Date of Award
2009
Degree Type
Honors Paper
Department
History
First Advisor
Larissa Smith Fergeson, Ph.D
Abstract
When Virginia was first colonized, the environment wasn’t stable enough to support art. With the cultivation of tobacco and the steadying of the economy, in the mid-eighteenth century, families suddenly became wealthy enough to support it. Wealthy families had their portraits taken and put on display in their house to show their status in society and remind visitors of this status. Unlike England’s high society, the portraits didn’t start off showing their elaborate wealth, it first depicted them as humble middle class families with hints of their wealth represented. Later they took on the full demeanor of the English elite, and started to show their extravagance even though their wealth only went back a few generations. The English however, did not look at them as their equals and Virginia’s also didn’t respect their authority because all they wanted was to climb the social ranks as well.

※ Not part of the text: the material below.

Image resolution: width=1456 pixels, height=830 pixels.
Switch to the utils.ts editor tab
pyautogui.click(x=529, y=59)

These Virginian elite started to use the concept of patriarchlism-a transition from women running the families to the males running the families, to assert their status to Virginia and the rest of the world. This concept gave the illusion of self-sufficiency and a “divinely appointed social sphere”. They showed this status in their portraits even though they copied their backgrounds, poses, etc. from the English elite. Three styles; Elizabethan-Jacobian, Van Dyke, and the Dutch middle class style were all influenced for the portraits during this time. Early on the Elizabethan-Jacobian prevailed in Virginian portraits because those wealthy enough to have portraits done would travel back to England to pose for them. Once portraits were more widely done in Virginia, the Dutch style prevailed. Over time, the wealthy families started to turn to the more elaborate Van Dyke style to show their generations of wealth.

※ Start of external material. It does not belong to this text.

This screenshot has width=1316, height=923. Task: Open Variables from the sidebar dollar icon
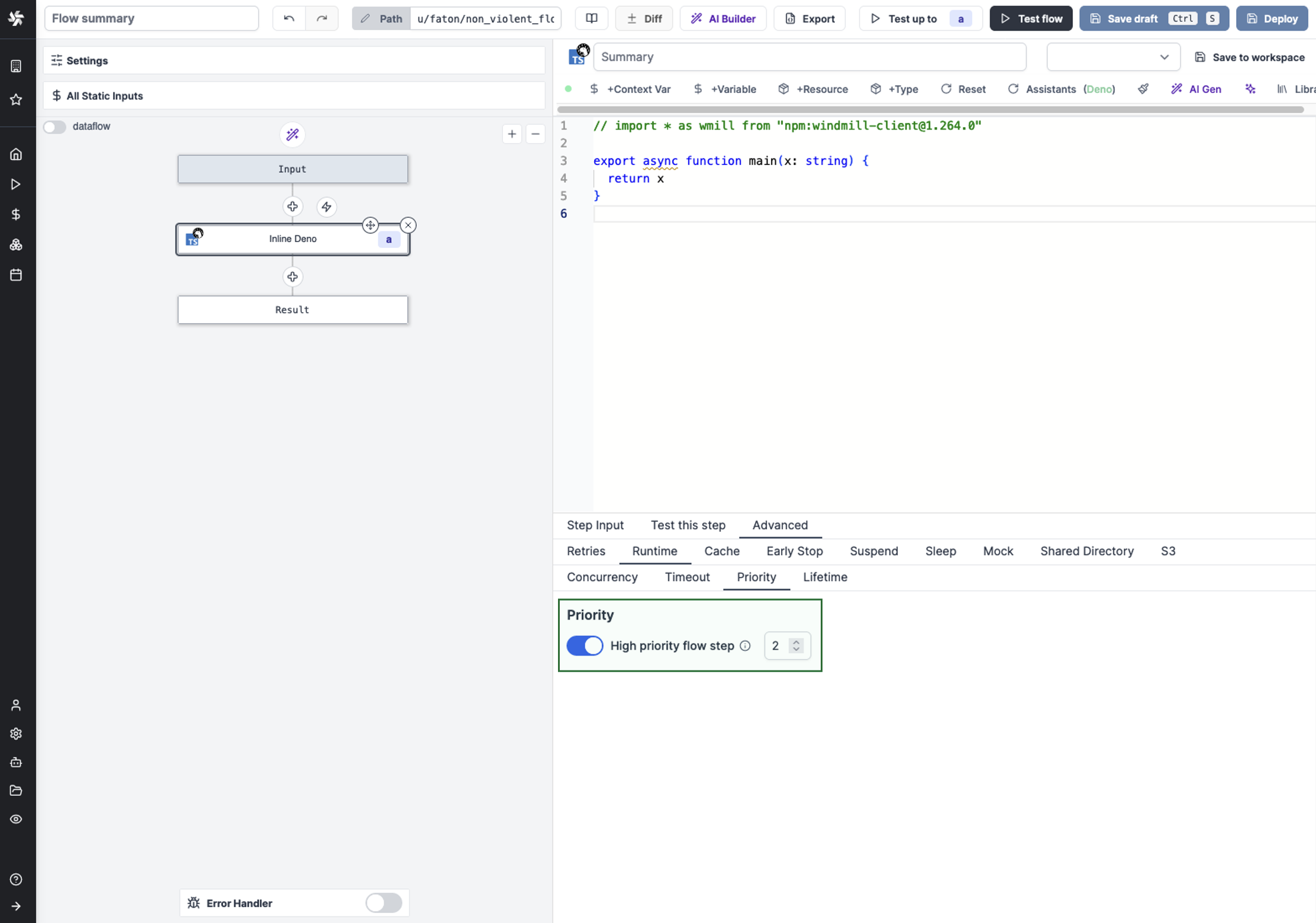point(16,214)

While the Virginian elite copied major pieces of their portraits from the English, the one things they started to do was depict the family differently. In order to show their patriarchal views, they started to depict the father sitting in the chair in the middle of the family to show his importance. They would also depict the children in adult fashions. Meaning the children not only would look older but they would also dress them in the fashions of the adults. This was to insure that the children would know how they were supposed to look to the rest of society.
Recommended Citation
West, Erin, "Portraiture in Colonial Virginia: A Transatlantic Narration of Identity" (2009). Theses & Honors Papers. 44.